Pull out each line in the records below that contains the string "heading". Case counts.

Records supplied:
^^^^^^^^
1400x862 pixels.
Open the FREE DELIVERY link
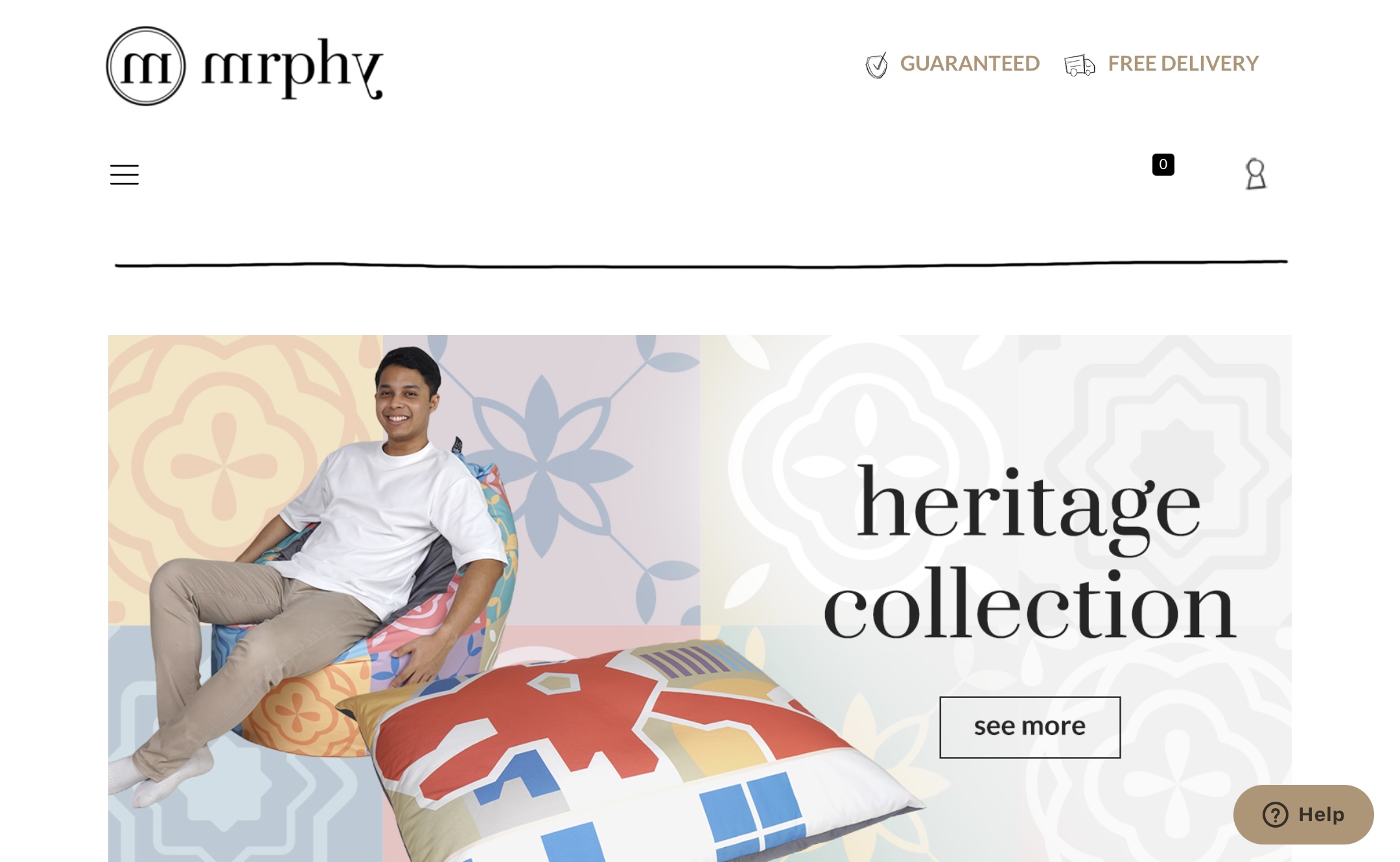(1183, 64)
^^^^^^^^
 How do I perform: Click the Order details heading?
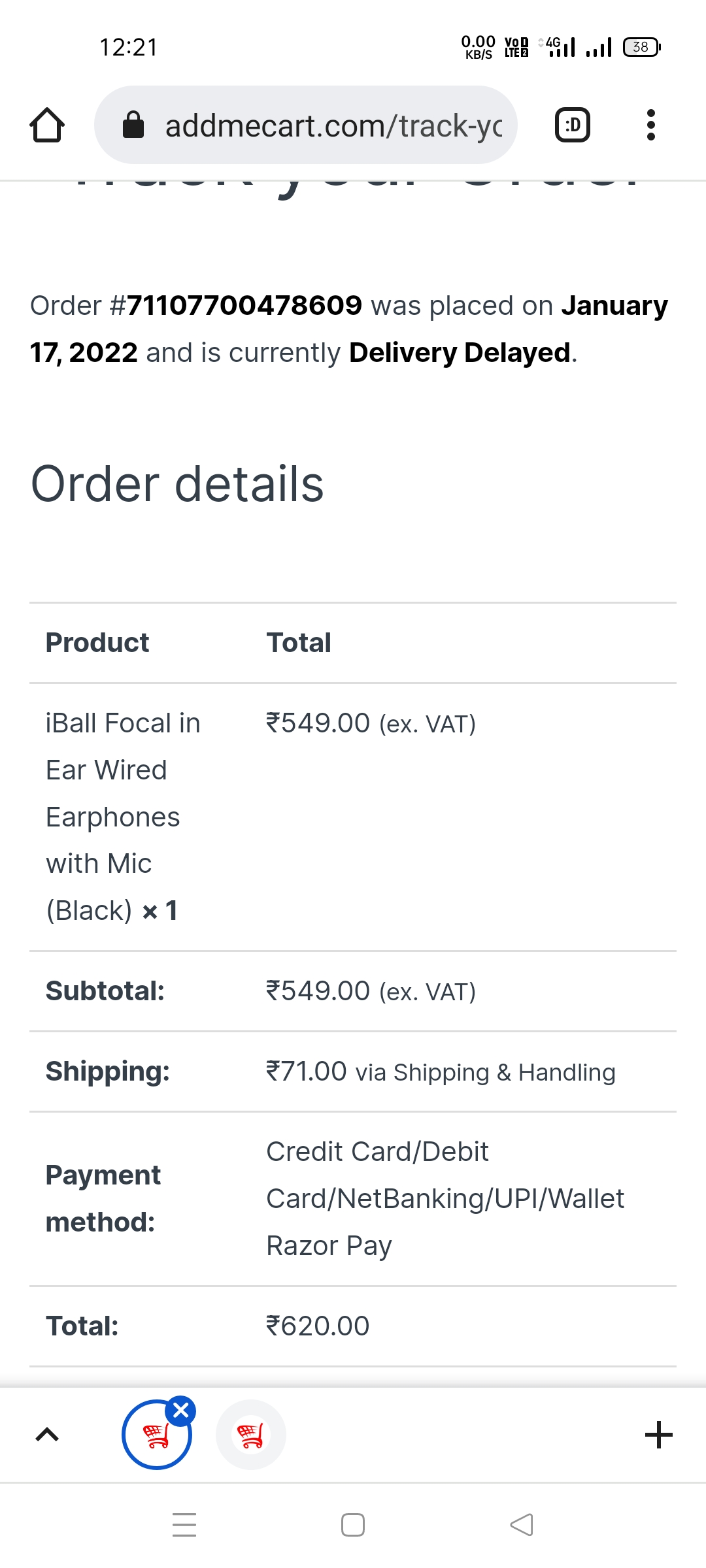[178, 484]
^^^^^^^^
Written response:
 How do I perform: Click the Order details heading?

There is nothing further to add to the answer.